Scanning for breached accounts with k-Anonymity

The new Firefox Monitor service will use anonymized range query API endpoints from Have I Been Pwned (HIBP). This new Firefox feature allows users to check for compromised online accounts while preserving their privacy.

An API request reveals sensitive data about the requesting party.

An API request can reveal subject identifiers like cookies, IP address, etc.

Anonymizing Account Identifiers

Operations like ‘search’ often need plaintext, or simply-hashed data. But, as Cloudflare has described in their own HIBP integration, searching with plain account data introduces privacy & security risks that allow an adversary, or even the service itself, to use the data to breach the searched account.

As an alternative, a user search client could download an entire set of data. Unfortunately this practice discloses all the service data to the client, which could abuse the data of all other users.

Anonymized Data Sharing

To mitigate these risks, Mozilla is working with Troy Hunt – creator and maintainer of HIBP – to use new hash range query API endpoints for breached account data in the Firefox Monitor project.

Hash range queries add k-Anonymity to the data that Mozilla exchanges with HIBP. Data with k-Anonymity protects individuals who are the subjects of the data from re-identification while preserving the utility of the data.

When a user submits their email address to Firefox Monitor, it hashes the plaintext value and sends the first 6 characters to the HIBP API. For example, the value “test@example.com” hashes to 567159d622ffbb50b11b0efd307be358624a26ee. We send this hash prefix to the API endpoint:

GET https://haveibeenpwned.com/api/breachedaccount/range/567159

The API responds with many suffixes and the list of breaches that include the full value:

[
  {
    "HashSuffix": "D622FFBB50B11B0EFD307BE358624A26EE",
    "Websites": [
      "LinkedIn"
    ]
  },
  {
    "HashSuffix": "0000000000000000000000000000000000",
    "Websites": [
      "Dropbox"
    ]
  },
  {
    "HashSuffix": "1111111111111111111111111111111111",
    "Websites": [
      "Adobe",
      "Plex"
    ]
  }
]

When Firefox Monitor receives this response, it loops thru the objects to find which (if any) prefix and breached account HashSuffix equals the the user-submitted hash value. The following pseudo code describes the algorithm in more detail:

if (fullUserHash === userHashPrefix + breachedAccount.HashSuffix)

Using the running example from above, for the first HashSuffix, the expression evaluates to:

if (‘567159D622FFBB50B11B0EFD307BE358624A26EE’ ===
    ‘567159’+‘D622FFBB50B11B0EFD307BE358624A26EE’)

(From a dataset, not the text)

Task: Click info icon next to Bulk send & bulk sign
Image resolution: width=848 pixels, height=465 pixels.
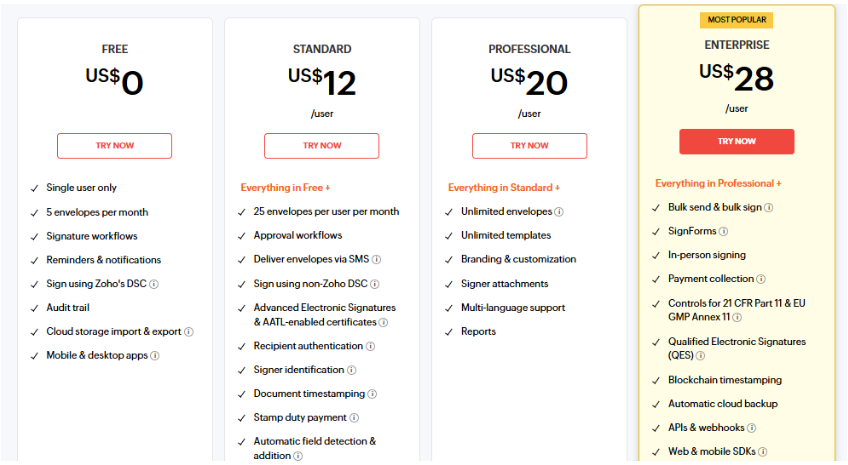Action: [x=769, y=208]
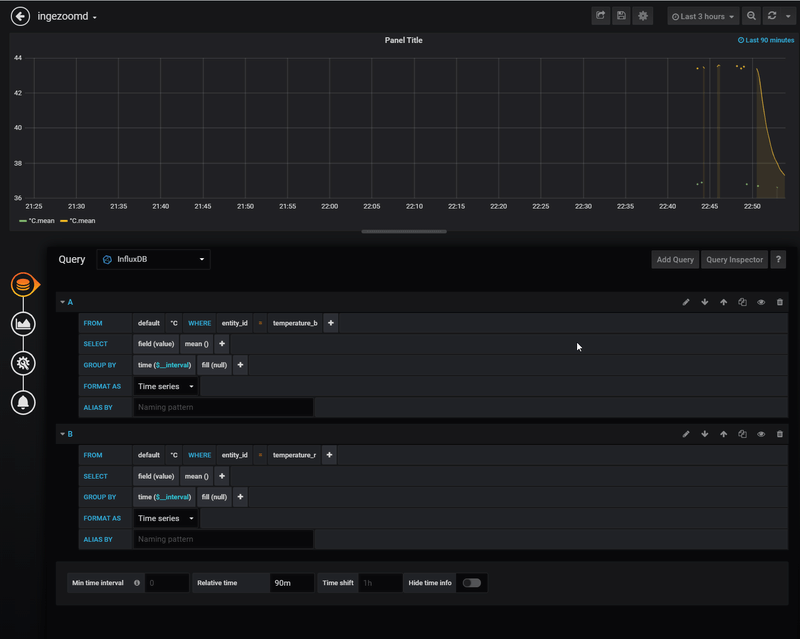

Firefox Monitor discovers that “test@example.com” appears in the LinkedIn breach, but does not disclose plaintext or even hashes of sensitive user data. Further, HIBP does not disclose its entire set of hashes, which allows Firefox users to maintain their privacy, and protects breached users from further exposure.

Brute Force Attacks

Hashed data is still vulnerable to brute-force attacks. An adversary could still loop thru a dictionary of email addresses to find the plaintext of all the range query results. To reduce this attack surface, Firefox Monitor does not store the range queries nor any results in its database. Instead, it caches a user’s results in an encrypted client session. We also monitor our scan endpoint to prevent abuse by an adversary attempting a brute force breached-account enumeration attack against our service.

Helping Subjects of Data Breaches

HIBP contains billions of records of email addresses. Troy has done an outstanding job to raise awareness and educate users about breaches globally. Breached sites embrace HIBP, even self-submitting their breached data. HIBP is there to help victims of data breaches after things go wrong, and Firefox Monitor is extending that help to more people.